THE LANDMARK VIEW
During the three hours of back and forth on the issue of the Riverside recreation board’s future on Monday night, one comment stuck out.
It came from Frank Gangware, the chairman of the Riverside parks and recreation board, which is on the brink of being dissolved in favor of an advisory committee, stripping it basically of all its authority.
Noting that the issue surrounding the proposed change was control, not money, he wondered, “What would be worth the political capital that will and has been spent in pursuit of this?”
Because make no mistake, the Riverside Community Alliance majority on the board has spent an enormous amount of political capital pursuing the change. It’s been recast a couple of times as a cost-saving measure, a blow for efficiency and as a way to align recreation with all other departments in the village.
But there’s been no convincing reason for pushing so hard on this change. Proponents for the change say that recreation will be bolstered by the change and that residents won’t notice the difference.
Which begs the question, if nothing’s changing, then why is it being changed?
The trouble the board majority has right now is that people opposing the change simply don’t believe what they say. More than that, opponents don’t know what the majority is not saying.
How will recreation be defined? It’d be nice to know. Will village services not traditionally associated with recreation now be in line to be funded though the recreation levy? That question has not been specifically answered. Let’s get all the cards on the table.

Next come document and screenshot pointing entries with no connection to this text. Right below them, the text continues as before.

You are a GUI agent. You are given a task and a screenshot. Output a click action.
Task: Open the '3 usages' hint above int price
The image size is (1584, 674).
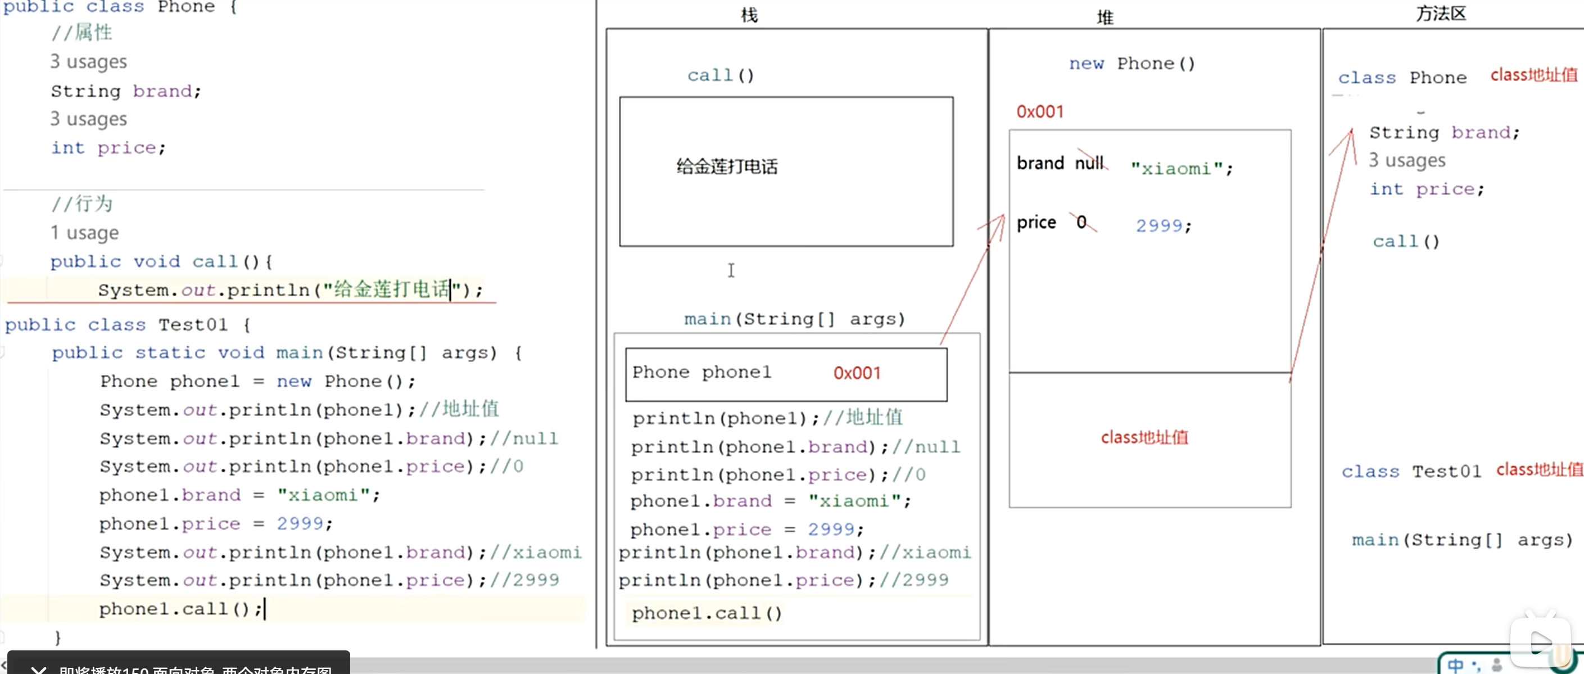coord(89,119)

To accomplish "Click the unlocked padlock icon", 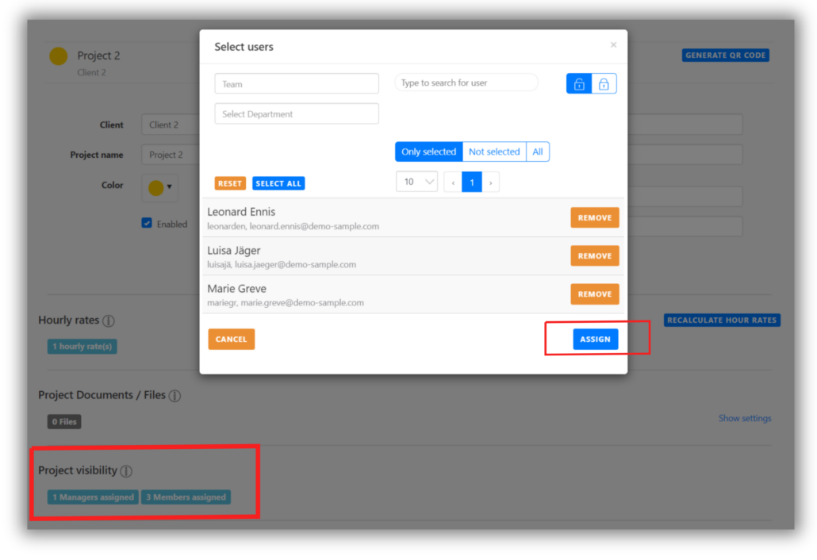I will [579, 84].
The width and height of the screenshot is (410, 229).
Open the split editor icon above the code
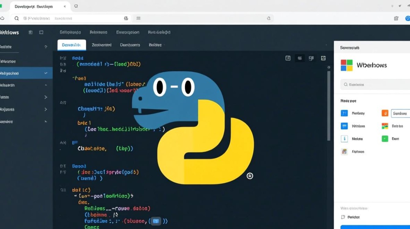(288, 58)
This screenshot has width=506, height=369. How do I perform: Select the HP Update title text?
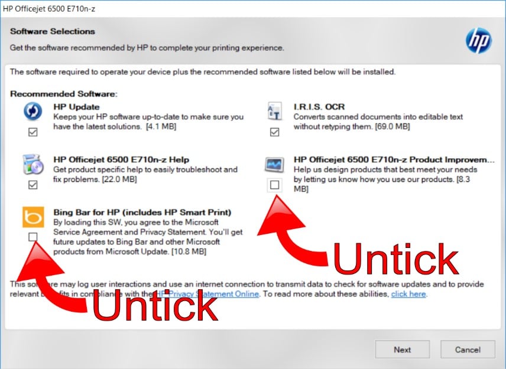[x=76, y=107]
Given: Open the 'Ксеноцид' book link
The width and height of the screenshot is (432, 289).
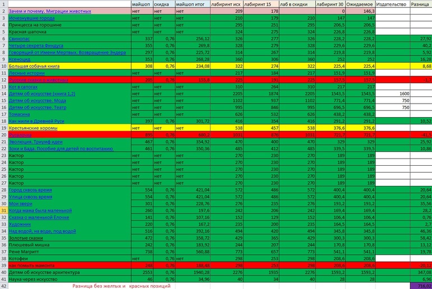Looking at the screenshot, I should click(22, 59).
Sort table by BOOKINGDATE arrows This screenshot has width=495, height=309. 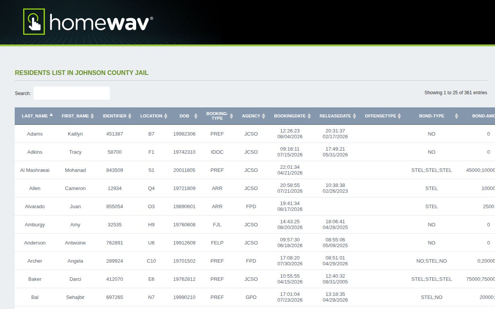pyautogui.click(x=309, y=116)
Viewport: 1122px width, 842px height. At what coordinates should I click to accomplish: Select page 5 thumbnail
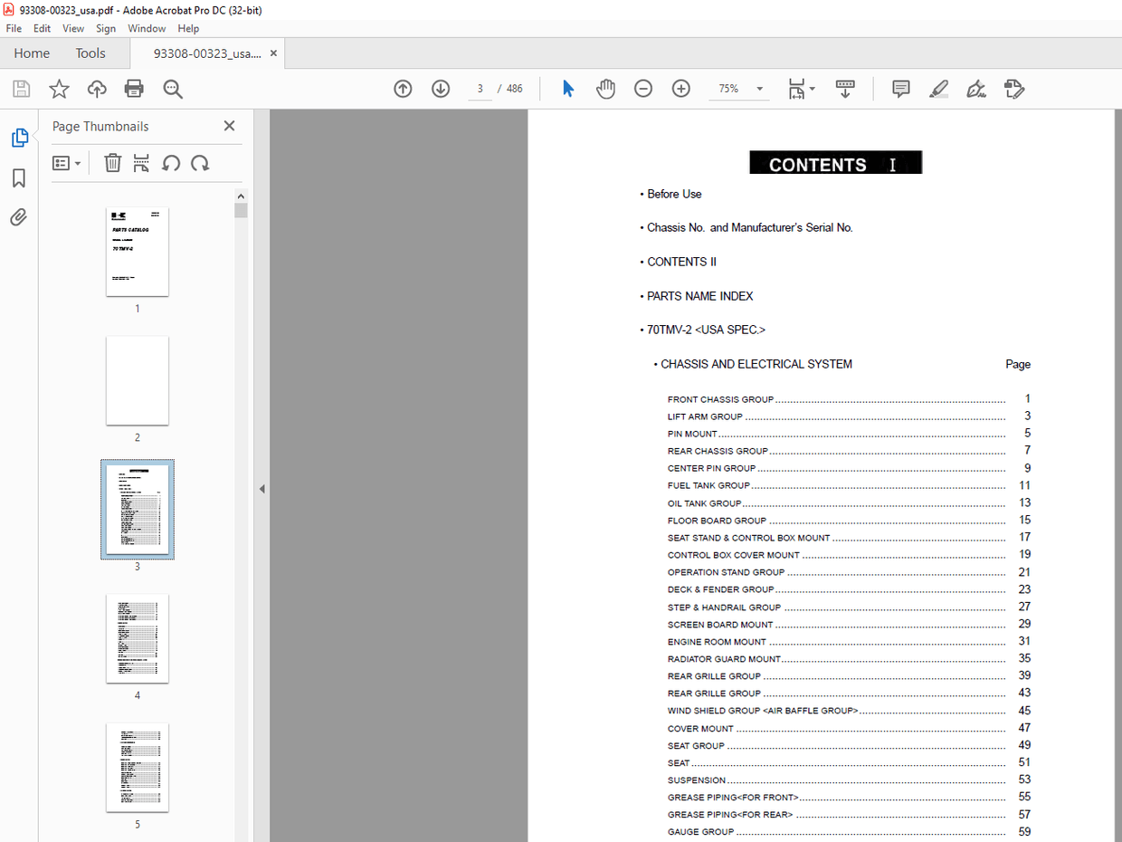coord(137,767)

All of that being said, the majority on the board is within its rights to make whatever change it deems essential. Elections have consequences, and the result of the 2009 election was clear. This particular board was elected to lead, and lead it is doing.
Their decisions may not be popular and may end up doing more damage to their political futures than they might realize, but the RCA trustees and president won the election and the RCA majority sets the agenda.
The majority isn’t waiting until the November advisory referendum not only because it doesn’t have to, but because deciding the rec board’s fate in September can blunt the impact of the referendum and the will of people going to great lengths to support a moot issue.
Second, advisory referendums guarantee nothing. A board with the political will to enact its agenda is not going to let an advisory question settle the issue. That was the case back in 2007 when the same members of the current board majority, as private citizens, led an advisory referendum campaign against a proposed TIF district.
The TIF, like the rec board change, was very unpopular. The board at that time lost the political will to pursue it. They also found out that championing wildly unpopular policies was a sure way to lose an election that counts.
You’d think the RCA majority would recognize that.